Greitens in Arizona while rest of Missouri GOP works the crowd in Senate race
From MISSOURI INDEPENDENT – It was the year’s biggest gathering of Missouri Republicans, but the party’s putative frontrunner to replace retiring U.S. Sen. Roy Blunt was nowhere to be found.
Over the weekend, nearly everyone angling for the Senate seat flocked to the Missouri Republican Party’s annual Lincoln Days in Kansas City and a Missouri Cattlemen’s Association fundraiser at the state fairgrounds in Sedalia.
Noticeably absent was Eric Greitens, the disgraced former governor who, according to public polls, leads the still-growing field of GOP U.S. Senate hopefuls.
Greitens spent the weekend 1,200 miles away in Arizona, watching a so-called audit of the more than 2.1 million votes cast last year in Maricopa County.
“If they don’t have the ballots, they don’t have the victory,” Greitens has said repeatedly in interviews and on social media. “And what follows from that is that Arizona then needs to decertify their electors. That’s the direction that this is headed.”
Donald Trump lost to President Joe Biden in 2020.
But count Greitens among those clinging to claims of widespread fraud and unwilling to accept the outcome. And in many ways, that’s what’s fueling his U.S. Senate campaign.
Largely shunned by his party’s establishment, which helped run him out of office in 2018, Greitens has adopted the grievances of the former president and made them his overarching campaign message.
To be sure, every candidate running or contemplating a run for Senate in Missouri is courting Trump and the voters who twice delivered him double-digit wins in the Show-Me State.
Attorney General Eric Schmitt joined unsuccessful lawsuits trying to overturn the 2020 election.
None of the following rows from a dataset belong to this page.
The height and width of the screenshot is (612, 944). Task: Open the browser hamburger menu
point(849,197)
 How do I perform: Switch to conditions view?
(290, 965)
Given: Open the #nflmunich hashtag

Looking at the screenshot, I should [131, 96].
Lawyer Mark McCloskey has adopted the pseudo-populist rhetoric of the Trump campaign. Rep. Vicky Hartzler’s campaign kickoff was an homage to the Trump presidency.
But since re-emerging on the Missouri political scene in early 2020, Greitens has crafted his public persona around the idea that he was the victim of a political witch hunt — and that he has been fully exonerated in the years since leaving office.
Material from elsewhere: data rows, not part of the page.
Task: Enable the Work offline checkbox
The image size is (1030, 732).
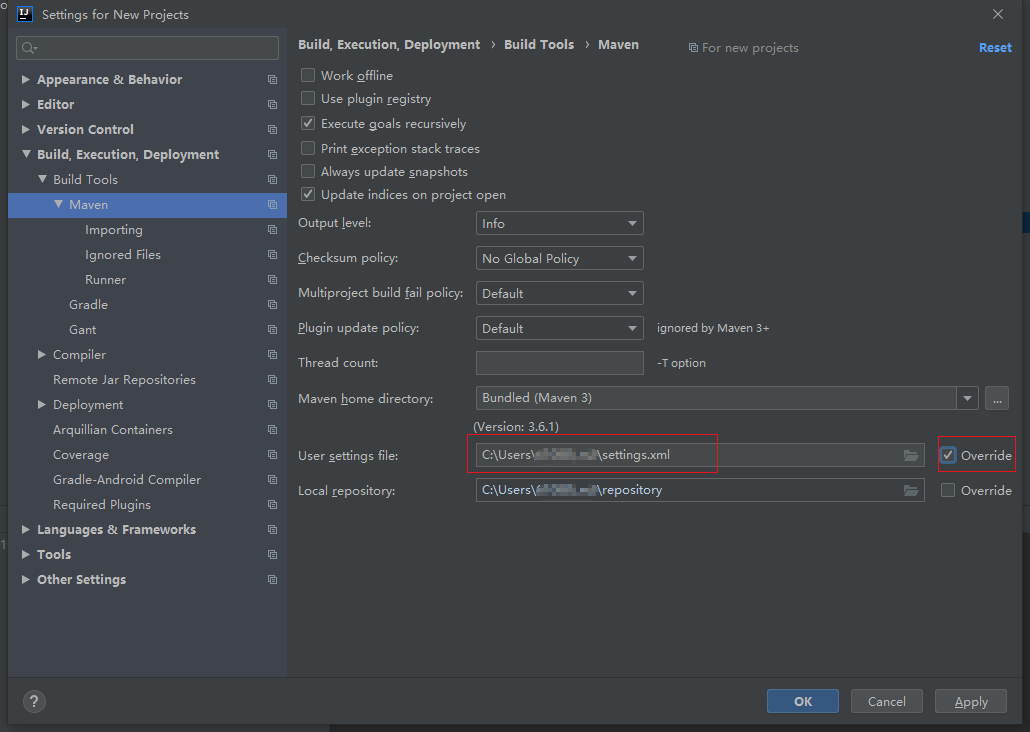Action: tap(308, 76)
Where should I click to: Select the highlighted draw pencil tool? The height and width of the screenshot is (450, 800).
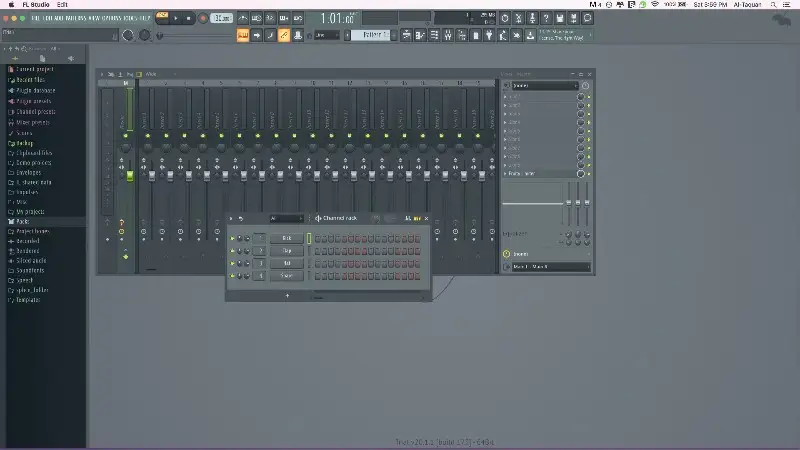click(x=284, y=35)

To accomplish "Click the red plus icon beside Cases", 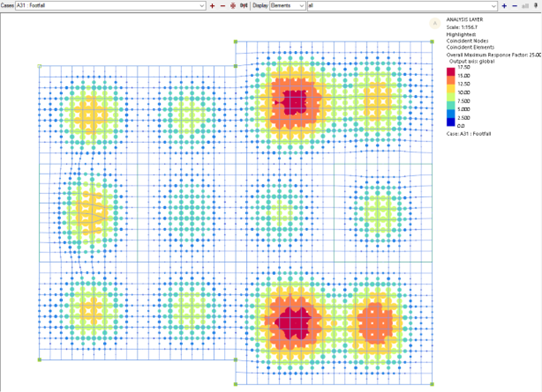I will (x=212, y=6).
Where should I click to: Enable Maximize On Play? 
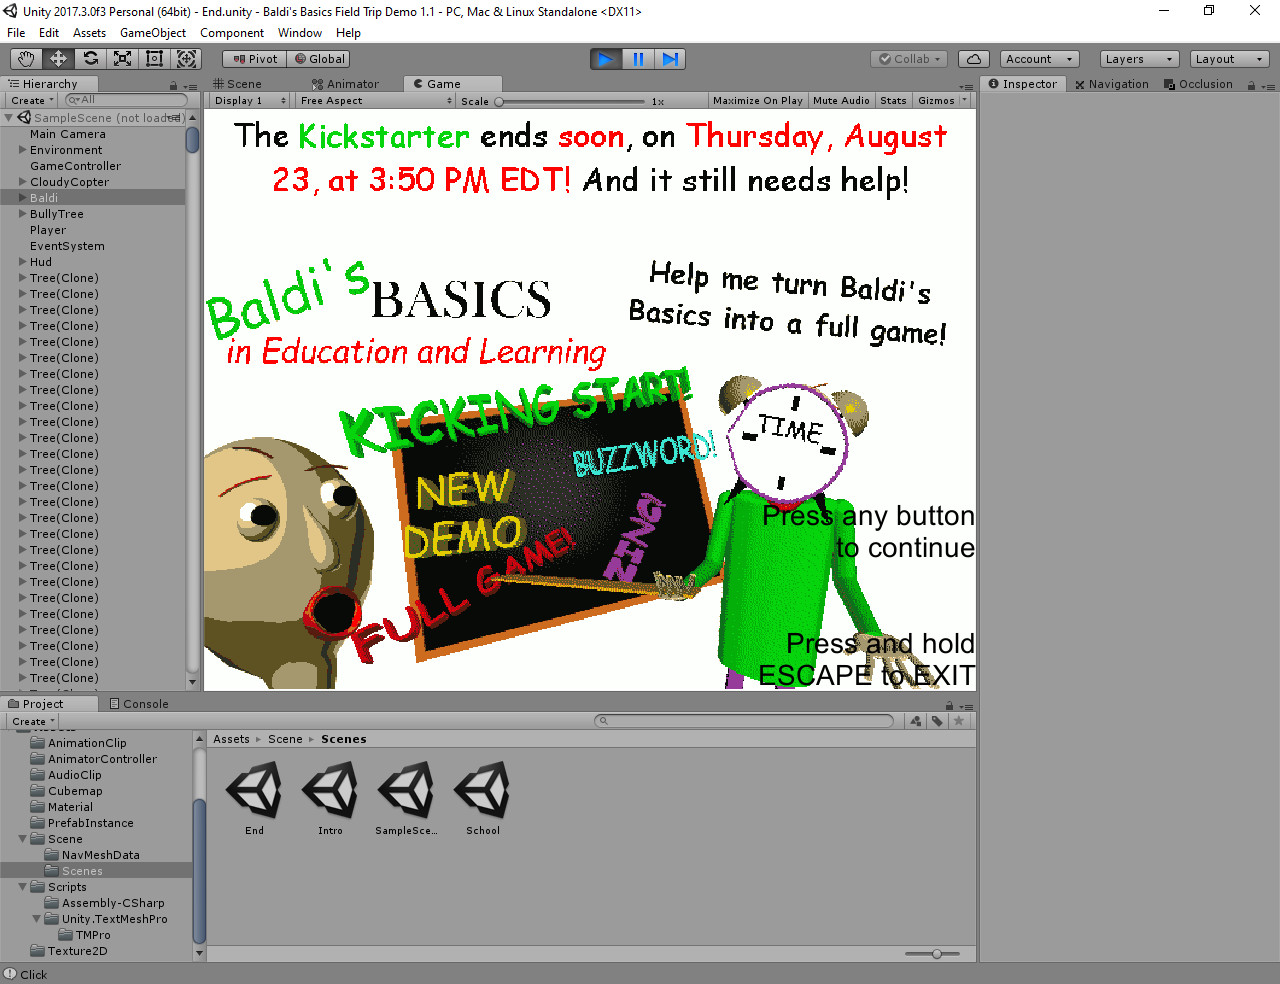coord(757,100)
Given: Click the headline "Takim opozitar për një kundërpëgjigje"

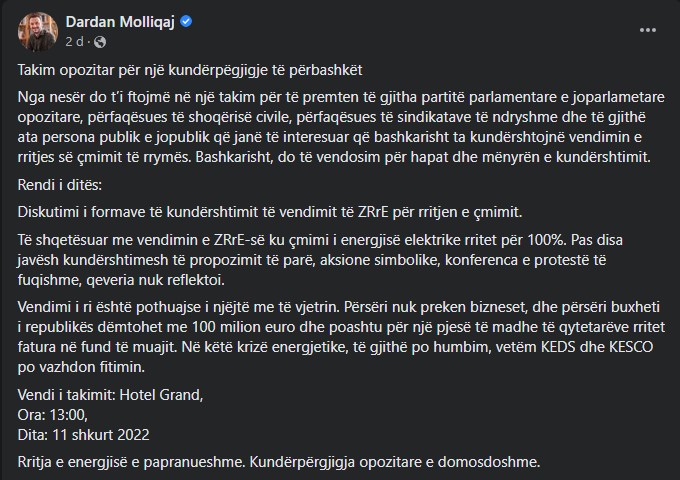Looking at the screenshot, I should [x=190, y=72].
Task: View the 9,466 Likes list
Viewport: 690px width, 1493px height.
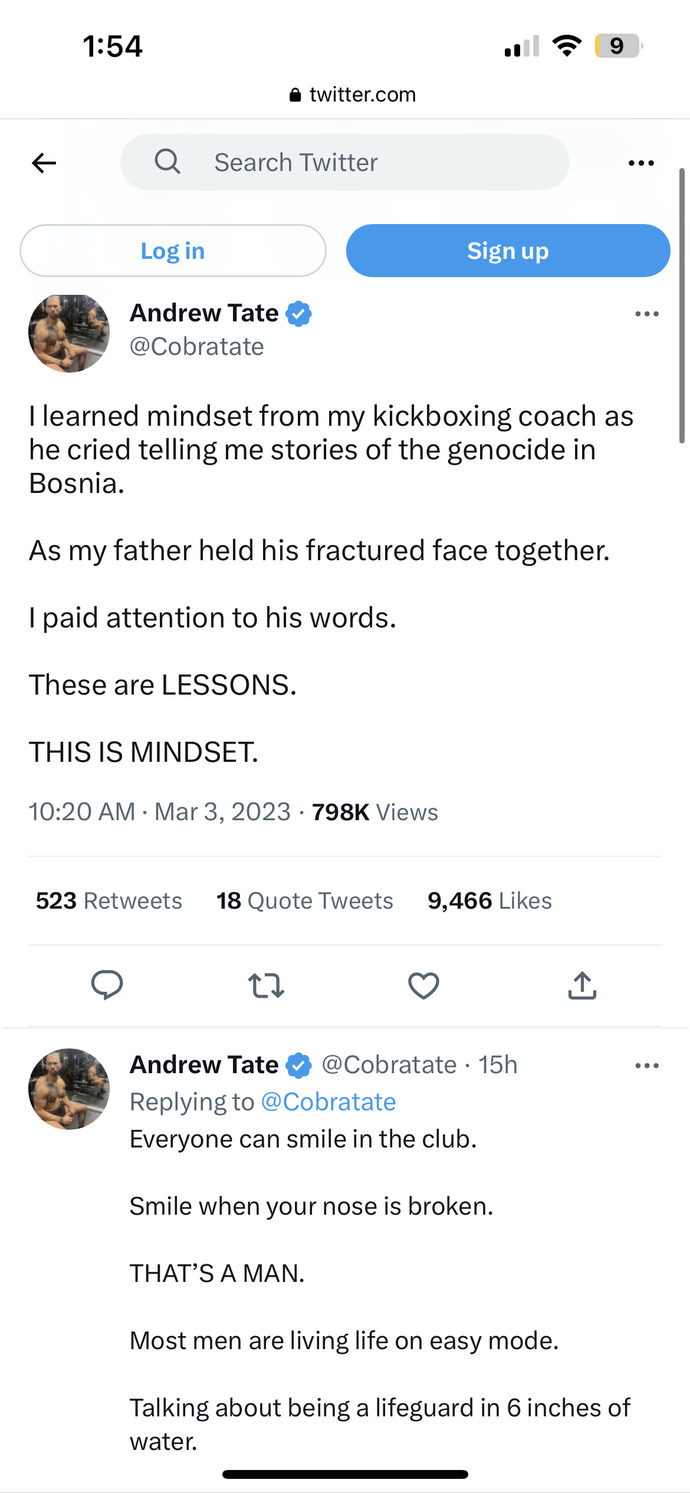Action: (490, 901)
He has surrounded himself and his campaign almost exclusively with former Trump aides. And he confines media appearances mostly to pro-Trump, right-wing media, where he touts debunked election fraud conspiracies.
His continued popularity with the party’s base has GOP leaders worried he could win a primary and then lose the seat to a Democrat thanks to the litany of scandals that originally derailed his career — charges of violent sexual misconduct and blackmail; accusations that he stole from a veteran’s charity; claims of dark-money fueled corruption; and reports that the Navy refused his return to service until Vice President Mike Pence’s office intervened.
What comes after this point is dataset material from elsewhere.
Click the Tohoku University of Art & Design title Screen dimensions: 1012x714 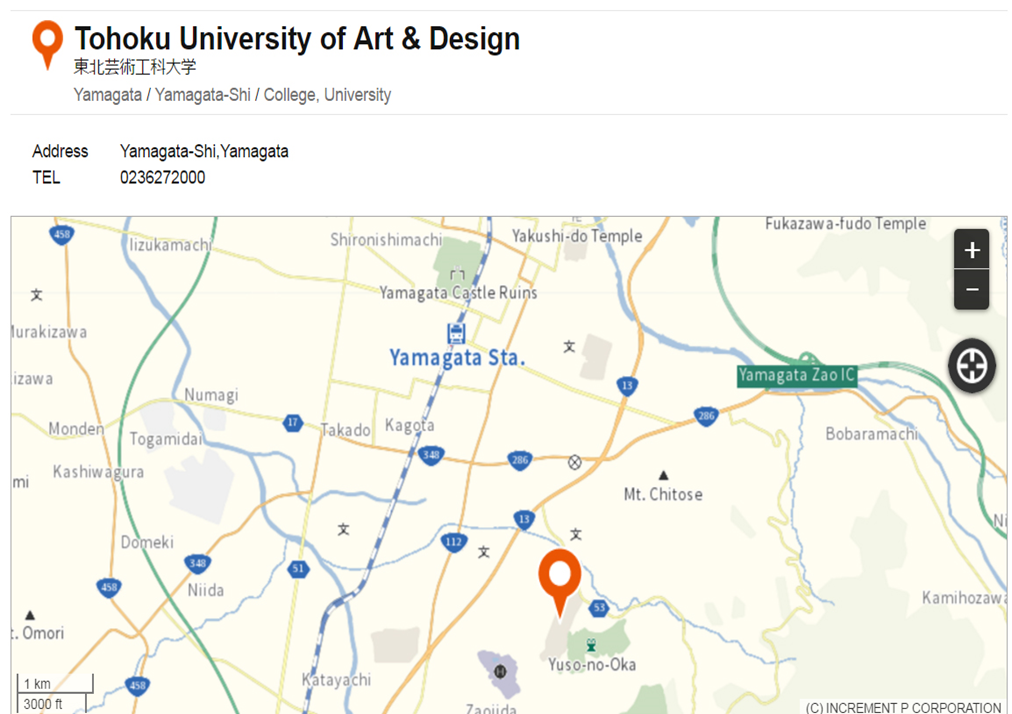(x=297, y=39)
But while the other contenders touted their Trump bonafides to the party faithful in Missouri this weekend, Greitens was with the Trump bitter enders in Arizona.
For weeks, a private cybersecurity company from Florida with no experience in auditing elections has been re-counting the ballots in Arizona’s largest county at the behest of the state’s Republican senators.
The shambolic exercise has included inspecting ballots for traces of bamboo to determine if they were imported from Asia and reportedly scanning them with UV lights to look for secret watermarks.
Democratic and Republican critics alike — including the GOP-run county board of supervisors and the Republican who is the chief county election officer — dismiss the effort as a dangerous exploitation of grievances that fueled the Jan. 6 insurrection in the U.S. Capitol.
The county already conducted a hand count of ballots, led by a multiparty audit board, which found no discrepancies. The board of supervisors hired independent firms to perform a forensic audit of voting equipment that found no irregularities.
But this new “audit” has become a cause célèbre among the former president’s most ardent supporters, with many making the pilgrimage to Arizona to see it first hand.
Among them is Greitens, who declared on Sunday that “patriots are getting to the bottom of what happened with this election.”
Meanwhile in Missouri, Greitens’ absence at Lincoln Days didn’t go unnoticed.
Michael Hafner, a veteran GOP political operative who briefly worked for Greitens in 2015and is now working for Hartzler, questioned the wisdom of Greitens’ decision.
“For someone who claims he is building a grassroots army to carry himself to a U.S. Senate victory,” Hafner said, “it’s quite an interesting tactic to snub the largest GOP grassroots event of 2021.”